Employing Elasticsearch for Log Automation in Hybrid Cloud
Elasticsearch is an open-source, distributed, and RESTful real-time search and analysis engine. Elasticsearch is built on top of Apache Lucene, which is a proven, high-performance, full-featured text search engine library written entirely in Java.
Powered by Lucene, Elasticsearch reliably and securely acquires data from any given source, in any given format and enables you to search, analyse and visualize it in real-time. It is used to index and analyse log data that is shipped by Logstash using the regex-based parser, Grok. Elasticsearch accepts the JSON data input from Grok, indexes it into binary format which is then optimized for fast distributed searches.
Corestack Multi Cloud Operations Manager helps standardize and automate IT Processes through its unique cloud as code approach. It provides a unified framework to operate and manage infrastructure, application and services effectively. Through the Operations Manager it automates operations of Elasticsearch in Hybrid Cloud
CoreStack takes care of operations automation required in managing the log life cycle in Logstash and Elasticsearch, such as Provisioning, Deployment, Configuration management, Monitoring, Backup, Archival and Purge.
Operations Automation in Elasticsearch
The diagram below represents the log operations that occur in the hybrid cloud setup.
There are cases where we need to have an Elasticsearch cluster setup done dynamically for setting up new environment or for indexing data for a certain period of time. Corestack offers templates to provision Elasticsearch cluster dynamically in multiple cloud environment including AWS, Openstack and Azure.
Managing Logstash agent configuration in one or two servers is easy, but the complexity and effort increases when we have to manage configuration in a larger number of servers. Corestack provides the ability to manage configurations of Logstash to a group of servers, defined as inventory in the system. It enables configuration management through leading tools such as Chef or Ansible or Puppet.
Monitoring health of Elasticsearch
CoreStack provides templates to monitor the health of infrastructure, services and performance of Elasticsearch cluster. The monitoring tracks the availability and utilization of infrastructure including compute, storage and network.
Autoscaling Elasticsearch Cluster
The scale up and scale down of Elasticsearch is very much required to meet the dynamic demands of indexing. The scaling policy defined based on the monitoring data to perform scaling in the cluster.
In case Elasticsearch has reached a high search load capacity, that is when it blinks red/yellow, the monitoring alert triggers an action to scale the cluster by adding an extra node, thus providing the system extra compute power and memory.
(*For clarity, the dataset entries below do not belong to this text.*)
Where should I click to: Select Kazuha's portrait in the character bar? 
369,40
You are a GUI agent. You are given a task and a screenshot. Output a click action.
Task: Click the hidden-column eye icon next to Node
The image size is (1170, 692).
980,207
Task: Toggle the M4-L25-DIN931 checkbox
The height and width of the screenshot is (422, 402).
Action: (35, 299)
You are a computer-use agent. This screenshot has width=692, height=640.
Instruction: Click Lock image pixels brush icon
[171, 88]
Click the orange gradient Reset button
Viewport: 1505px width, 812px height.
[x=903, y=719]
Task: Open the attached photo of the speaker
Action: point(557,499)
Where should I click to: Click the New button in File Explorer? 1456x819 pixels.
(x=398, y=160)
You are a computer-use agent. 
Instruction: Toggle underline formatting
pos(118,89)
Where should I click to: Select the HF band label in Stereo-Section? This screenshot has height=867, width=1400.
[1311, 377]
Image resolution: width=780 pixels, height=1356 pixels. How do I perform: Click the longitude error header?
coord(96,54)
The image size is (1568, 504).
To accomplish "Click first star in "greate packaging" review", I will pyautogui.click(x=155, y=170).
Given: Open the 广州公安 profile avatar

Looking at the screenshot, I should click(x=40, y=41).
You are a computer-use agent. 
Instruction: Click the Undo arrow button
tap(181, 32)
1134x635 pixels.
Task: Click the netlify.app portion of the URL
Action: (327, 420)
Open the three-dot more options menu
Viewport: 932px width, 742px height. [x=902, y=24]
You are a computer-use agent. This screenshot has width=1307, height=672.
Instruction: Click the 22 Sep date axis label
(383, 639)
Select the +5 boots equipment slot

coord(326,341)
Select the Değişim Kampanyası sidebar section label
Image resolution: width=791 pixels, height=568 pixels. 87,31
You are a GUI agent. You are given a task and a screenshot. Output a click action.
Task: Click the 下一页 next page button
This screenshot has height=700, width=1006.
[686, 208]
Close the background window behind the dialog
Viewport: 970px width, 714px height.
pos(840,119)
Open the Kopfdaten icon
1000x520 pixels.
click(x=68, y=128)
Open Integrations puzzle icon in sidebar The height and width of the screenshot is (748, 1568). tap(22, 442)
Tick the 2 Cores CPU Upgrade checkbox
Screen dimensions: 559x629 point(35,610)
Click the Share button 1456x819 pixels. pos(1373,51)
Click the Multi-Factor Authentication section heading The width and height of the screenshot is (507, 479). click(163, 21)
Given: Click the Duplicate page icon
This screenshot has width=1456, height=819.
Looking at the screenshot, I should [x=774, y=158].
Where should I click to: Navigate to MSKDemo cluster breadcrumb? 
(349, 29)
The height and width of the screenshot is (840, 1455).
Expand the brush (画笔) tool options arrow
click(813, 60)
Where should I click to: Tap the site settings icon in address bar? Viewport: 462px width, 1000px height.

The atomic scaling unit for an Elasticsearch index is the shard. It makes sense then that to increase the size of the Elasticsearch cluster, the number of shards be increased. However, the number of primary shards cannot be changed after an index is created in Elasticsearch. Therefore, a new node is added, to increase the number of shard replicas. This modification to the Elasticsearch cluster can be done by firing a CURL call to the ES REST API endpoint.
By adding an extra node to the Elasticsearch cluster we can immediately distribute the search to the extra compute and memory that comes with the new node. Also, if the demand is low, the number of shards in use can be reduced by decreasing the number of nodes.
Log data shipped using Logstash
The log data collected by Rsyslog is shipped using Logstash into the Elasticsearch instance that is running on the private cloud. However, there is a catch here. Rsyslog collects information from various sources, and this data is present in various formats. For further processing and indexing, it is vital for the data to be parsed. For this, the regex-based Grok plugin is used. Grok parses the data into JSON, which is then sent to Elasticsearch.
Log data is essential for debugging, tracking and compliance. Also, it is important that the log data be managed properly to keep the system from crossing the storage threshold. The source logs must be rotated, archived and purged to handle storage in servers. Corestack provides scripts to configure the log rotation policies for various log sources across the system.
Log Snapshots and Archival
Elasticsearch creates snapshots of indices and moves them to archival storage. This strategy helps in reducing the footprint of the data that needs to be searched within Elasticsearch. Having lesser indices or smaller index sizes will require lesser compute and memory, thereby lowering the cost of the solution.
CoreStack’s ES template ensures that Elasticsearch takes such snapshots on regular intervals and archives them in Cloud Cold Storage. It ensures that the backup is maintained in a different location and the compliance related rules are adhered to.
Retrieval and analysis of log data
For further analysis, organizations can retrieve the log data from the object storage and apply analytical tools to gain additional insights from the data.
Data value decreases over time. Hence to manage storage better, a cycle needs to be in place. Corestack enables you to have a custom schedule for triggering such cycles. Once the data is no longer required for processing, it should be purged to economically manage the storage space. Not only economics, even legal requirements necessitate purging of data after a specific time period.
Snapshots of Elasticsearch indices can be purged via a normal file delete, based on the requirements. Be it local storage or cloud, Corestack’s Elasticsearch template can easily delete unnecessary data from storage on a regular basis. Also, coupled with its AWS plugin, Corestack can easily handle the cleanup of the corresponding index files from the S3 buckets.